● Passage shown
★ ★ ★ ★ ★ ★ ★
Re PyStan and RStan keeping up - recently we’ve been doing a lot of worrying about breaking those interfaces, but the feedback from @bgoodri (and I think @ariddell) has generally been that StanC++ should do what is best for StanC++, which will generally then be what is best for RStan and PyStan in the long run, even though there may be some hassles involved in adapting. An example is the new OCaml Stan compiler. This breaks the existing build system for RStan, but @bgoodri has said that he will be able to figure out something when the time comes and there’s something to ship (there are a bunch of plans and contingency plans, I’m just not going into it here for this example).

I think this is right. And yeah, we shouldn’t do egregious stuff, but generally speaking we need to reduce coupling by reducing the supported API so we can operate independently. This will eventually mean RStan no longer including specific header files from the Stan compiler, and that’s a good thing.

I think the poll has been up long enough so I’m going to change the wording now and we can work out what the API page should say.

1 Like

Awesome. We’re agreed on everything. I’ll continue the discussion on the PR thread.

I think that makes sense.

I think I remember people on the old forums or this one talking about certain things they do with the C++ library that involved the meta programs. (Or it might have been at a StanCon.) Anyway, I wouldn’t be surprised if others actually use some of it. That said, I’m ok if we separated what we considered internal from external and moved on. (We might classify everything as internal and I’d be ok with that.)

Wait… I remember one use case is @Andria_Dawson’s code to compute gradients for a super-large model that used GPUs. I’m pretty sure her code dove right into the guts of the meta programs.

That’s good to hear!

+1.

I edited the wiki page with the extra 4 words and added a link to this new page, where I tried to summarize our discussion.
★ ★ ★ ★ ★ ★ ★
● Data shown
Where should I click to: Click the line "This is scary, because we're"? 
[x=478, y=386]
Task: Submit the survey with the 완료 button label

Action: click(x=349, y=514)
★ ★ ★ ★ ★ ★ ★
● Aim 1
Answer these questions about the forum thread on Stan's C++ API, giving each answer on its own line with the matching letter.
(a) Which new compiler breaks the existing build system for RStan?
(b) What does the thread say RStan will eventually stop including from the Stan compiler?
(c) Whose code to compute gradients for a super-large model used GPUs?
● Aim 2
Write a continuation of the forum thread on Stan's C++ API, starting after its final post.

● Right answer 1
(a) The new OCaml Stan compiler.
(b) Specific header files from the Stan compiler.
(c) @Andria_Dawson's code.

● Right answer 2
1 Like

I was just reading this SemVer article on HN and the first thing it mentions is from the introduction to the 2007 version of Semantic Versioning:

I propose a simple set of rules and requirements that dictate how version numbers are assigned and incremented. For this system to work, you first need to declare a public API. This may consist of documentation or be enforced by the code itself. Regardless, it is important that this API be clear and precise.

Well, we’re getting there with this thread! 😅 I think the Stan language is a little bit more clearly defined, though it could probably use more precision as well.

should the wiki page link to the online doxygen docs, i.e. the github pages:
http://mc-stan.org/math/
cheers,
Mitzi

We don’t have the code (and thus the doxygen) organized in such a way that distinguishes what we’re supporting and what we aren’t (other than the fairly new internal namespace), so it might be more confusing than helpful… And it might suggest we reorg the code, but I actually think they’re just innately two separate documents as we’ll always be developing things that we expect to one day release (and thus will live in a public namespace) but that won’t be supported until they’re complete.

@syclik and I got into another discussion of this and some related issues in https://github.com/stan-dev/math/pull/1186. I’ll try to summarize and move the discussion here:

I want to distinguish between three general Math library issues that came up:

  1. What modes / headers / directories require tests for a PR to be accepted?
  2. Where should those tests optimally live?
  3. Did we decide on an external Math API?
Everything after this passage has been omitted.